- Excerpted text
We'll See How Long This Lasts…

10/14/2005

Dark times. Lighten up?

Filed under: — Miltor @ 8:17 am

Whoa.
From the complete lack of Comments on that last post of mine it looks like I bummed people out, freaked them out, or scared them away. Not that I was looking for it, but nobody even left an easy to say, “It’ll all be OK, Milton” comment. Wow. Sorry, folks.

I was stressing, BIG TIME (couldn’t tell, could you?). And it didn’t help that I felt most of life and time being out of my control. Rush here! Go there! Get that done! Do not pass Go! Do not collect $2000 (thanks, FEMA)! But you only have until X:00, because every business closes in the next hour!

I’m feeling stronger and more optimistic about our situation, (for) now.

- Work instructions
Retype the blog post word for word from "We'll See How" to "Wow. Sorry, folks.".

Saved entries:
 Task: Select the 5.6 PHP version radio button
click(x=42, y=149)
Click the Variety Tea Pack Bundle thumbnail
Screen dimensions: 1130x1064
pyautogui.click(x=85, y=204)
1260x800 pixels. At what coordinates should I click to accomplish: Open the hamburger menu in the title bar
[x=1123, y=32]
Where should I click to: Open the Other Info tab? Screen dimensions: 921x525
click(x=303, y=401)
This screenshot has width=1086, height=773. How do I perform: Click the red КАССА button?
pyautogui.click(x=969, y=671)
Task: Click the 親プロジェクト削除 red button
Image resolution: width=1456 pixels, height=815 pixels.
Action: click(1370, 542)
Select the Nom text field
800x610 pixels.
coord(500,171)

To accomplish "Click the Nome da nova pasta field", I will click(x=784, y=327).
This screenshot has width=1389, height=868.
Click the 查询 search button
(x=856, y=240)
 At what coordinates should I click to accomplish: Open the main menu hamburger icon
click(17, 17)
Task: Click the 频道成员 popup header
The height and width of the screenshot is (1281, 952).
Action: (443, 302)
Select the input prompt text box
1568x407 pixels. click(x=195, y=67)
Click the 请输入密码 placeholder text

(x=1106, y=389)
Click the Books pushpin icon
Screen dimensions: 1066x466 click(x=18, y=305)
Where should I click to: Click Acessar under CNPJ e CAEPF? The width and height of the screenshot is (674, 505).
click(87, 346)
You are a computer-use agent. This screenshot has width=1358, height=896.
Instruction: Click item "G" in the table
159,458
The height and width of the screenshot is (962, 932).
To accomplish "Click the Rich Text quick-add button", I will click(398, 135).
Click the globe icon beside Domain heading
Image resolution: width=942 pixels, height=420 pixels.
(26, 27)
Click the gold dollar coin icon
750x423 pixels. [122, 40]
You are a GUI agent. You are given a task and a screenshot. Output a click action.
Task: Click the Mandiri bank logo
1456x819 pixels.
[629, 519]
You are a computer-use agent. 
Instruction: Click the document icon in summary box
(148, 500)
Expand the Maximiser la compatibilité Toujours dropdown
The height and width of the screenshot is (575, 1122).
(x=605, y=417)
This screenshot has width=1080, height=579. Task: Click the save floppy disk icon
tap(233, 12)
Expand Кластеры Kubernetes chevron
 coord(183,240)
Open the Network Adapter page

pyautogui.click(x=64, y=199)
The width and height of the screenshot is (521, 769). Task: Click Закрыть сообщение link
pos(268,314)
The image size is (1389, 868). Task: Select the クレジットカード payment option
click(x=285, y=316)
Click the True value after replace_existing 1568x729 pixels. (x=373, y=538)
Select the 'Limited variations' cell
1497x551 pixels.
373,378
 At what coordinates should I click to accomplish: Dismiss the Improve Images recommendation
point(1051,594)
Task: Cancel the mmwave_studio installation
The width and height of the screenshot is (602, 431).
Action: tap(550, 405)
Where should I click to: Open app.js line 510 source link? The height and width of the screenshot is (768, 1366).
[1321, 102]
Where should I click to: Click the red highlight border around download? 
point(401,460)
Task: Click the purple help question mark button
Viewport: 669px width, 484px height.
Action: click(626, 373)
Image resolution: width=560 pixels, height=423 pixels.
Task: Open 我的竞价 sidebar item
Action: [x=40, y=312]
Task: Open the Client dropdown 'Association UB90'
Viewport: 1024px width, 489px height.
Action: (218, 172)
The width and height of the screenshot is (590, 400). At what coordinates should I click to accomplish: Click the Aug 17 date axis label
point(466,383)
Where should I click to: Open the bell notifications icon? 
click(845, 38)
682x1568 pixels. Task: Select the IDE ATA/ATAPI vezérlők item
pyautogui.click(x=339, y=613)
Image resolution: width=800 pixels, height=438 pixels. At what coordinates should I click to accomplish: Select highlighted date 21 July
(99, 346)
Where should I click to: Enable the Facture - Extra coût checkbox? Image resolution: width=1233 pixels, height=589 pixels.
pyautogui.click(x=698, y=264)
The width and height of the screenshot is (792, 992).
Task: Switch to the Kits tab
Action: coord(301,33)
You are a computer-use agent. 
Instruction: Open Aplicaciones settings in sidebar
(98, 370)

- Response to the task
We'll See How Long This Lasts…

10/14/2005

Dark times. Lighten up?

Filed under: — Miltor @ 8:17 am

Whoa.
From the complete lack of Comments on that last post of mine it looks like I bummed people out, freaked them out, or scared them away. Not that I was looking for it, but nobody even left an easy to say, “It’ll all be OK, Milton” comment. Wow. Sorry, folks.